LESSONS FROM ALBERT: Why You Want to Talk to Your Elders

I always begin researching an ancestor’s life with great optimism. Especially one born in Canada after Confederation, when we started to have all these formal records of who lived where and when: census records, city directories, voter lists, passenger lists. And much of this is searchable online. So how hard can it be to reconstruct someone’s life story?

The short answer: it’s not possible. Yawning gaps exist in the formal records and many times the records are missing altogether, or for unknown reasons ancestors don’t show up in records where they should.

Here is what I’ve found so far in the official records about my grandfather, Albert Eckhardt. First, the so-called “tombstone” data: he was born April 17, 1892 in Vineland, Ontario.
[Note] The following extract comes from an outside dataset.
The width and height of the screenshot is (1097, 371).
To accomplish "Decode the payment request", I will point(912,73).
He married my grandmother, Mabel Augusta Wilcox, April 12, 1922. He died at St. Catharines General Hospital August 9, 1950. An entire lifetime occurred between those dates; little is recorded “officially.”
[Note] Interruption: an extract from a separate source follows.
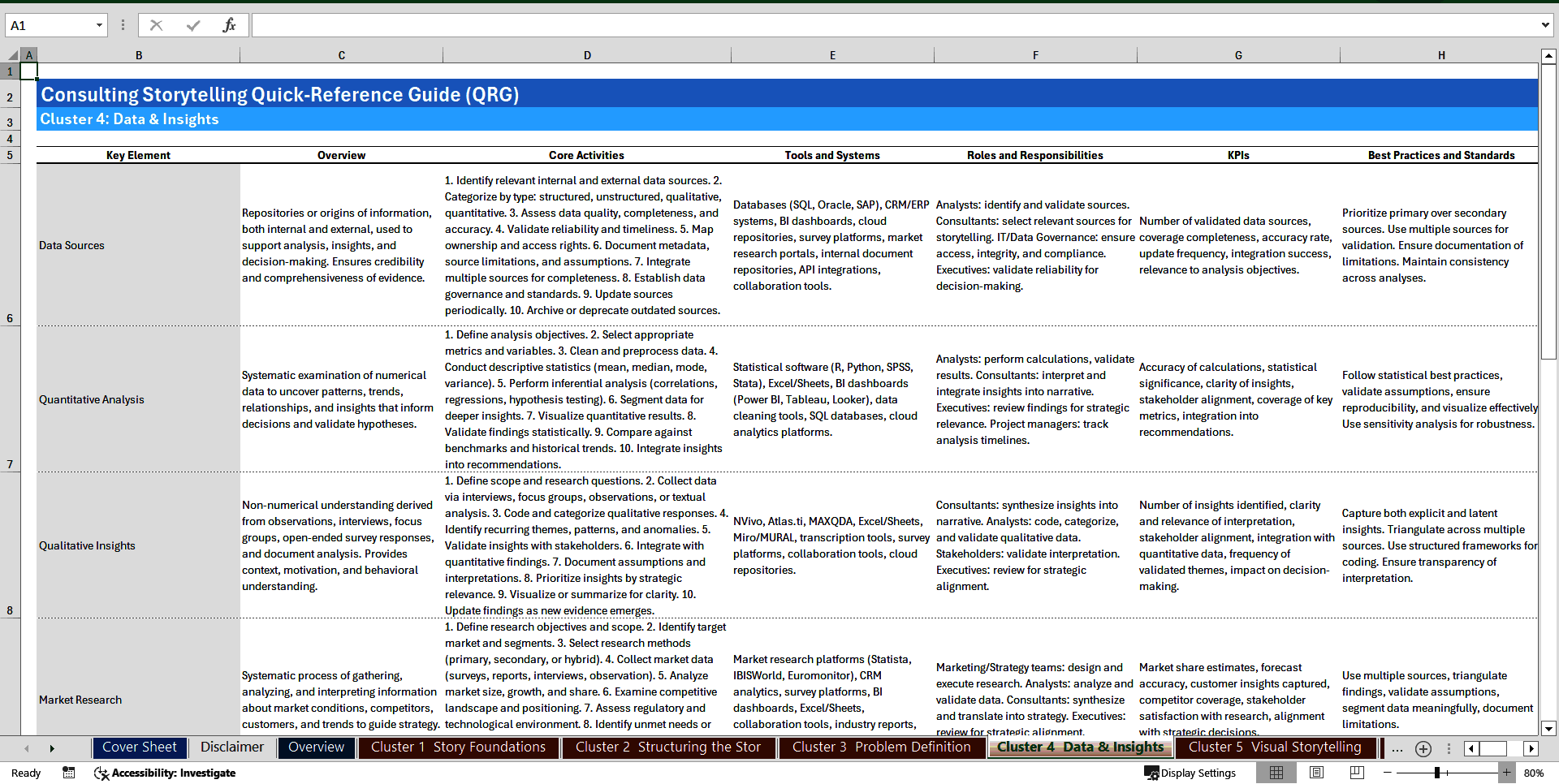Click the Cancel (X) formula bar icon

156,24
His birth certificate states that Albert’s birth was attended by a physician. He was the third of six children born to Solomon Honsberger Eckhardt and Sarah Fretz Eckhardt, both German Mennonites with long family roots in that church. The 1873 City Directory places the family on Lot 1 Concession VI Louth, between Jordon and St. Catharines.
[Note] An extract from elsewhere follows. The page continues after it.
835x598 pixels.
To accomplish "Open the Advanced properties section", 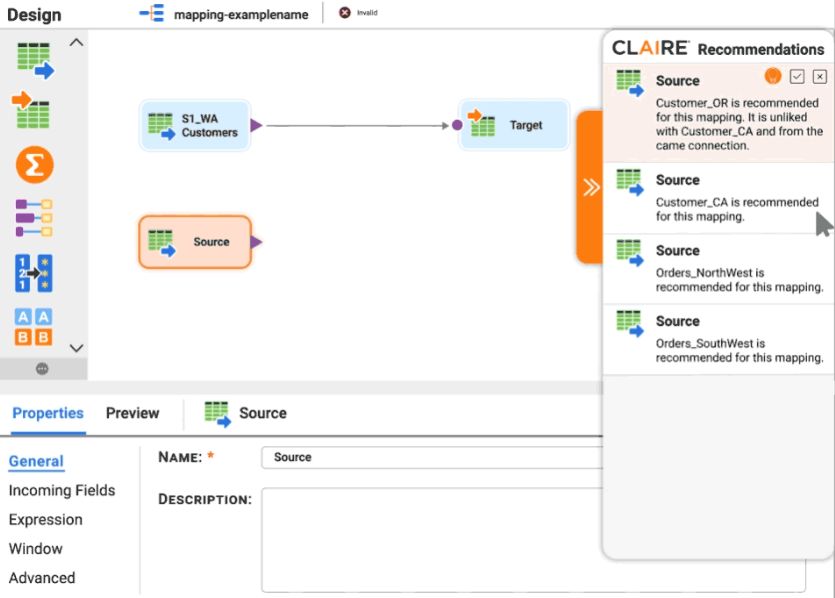I will (42, 578).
The 1901 census notes a nine-year old Albert attending school full time, and also gives this hint about the family: Albert’s father claims English as his first language. So it’s possible that the use of German was lost by Albert’s time, but that’s not a certainty; I’ve learned that people tell census-takers all kinds of lies.

None of them, not Sarah, not any of the six children, appear in either the 1911 or the 1921 census. I have no idea why this is; Albert and all of his siblings lived in the Niagara area their entire lives and most of them are buried in Vineland.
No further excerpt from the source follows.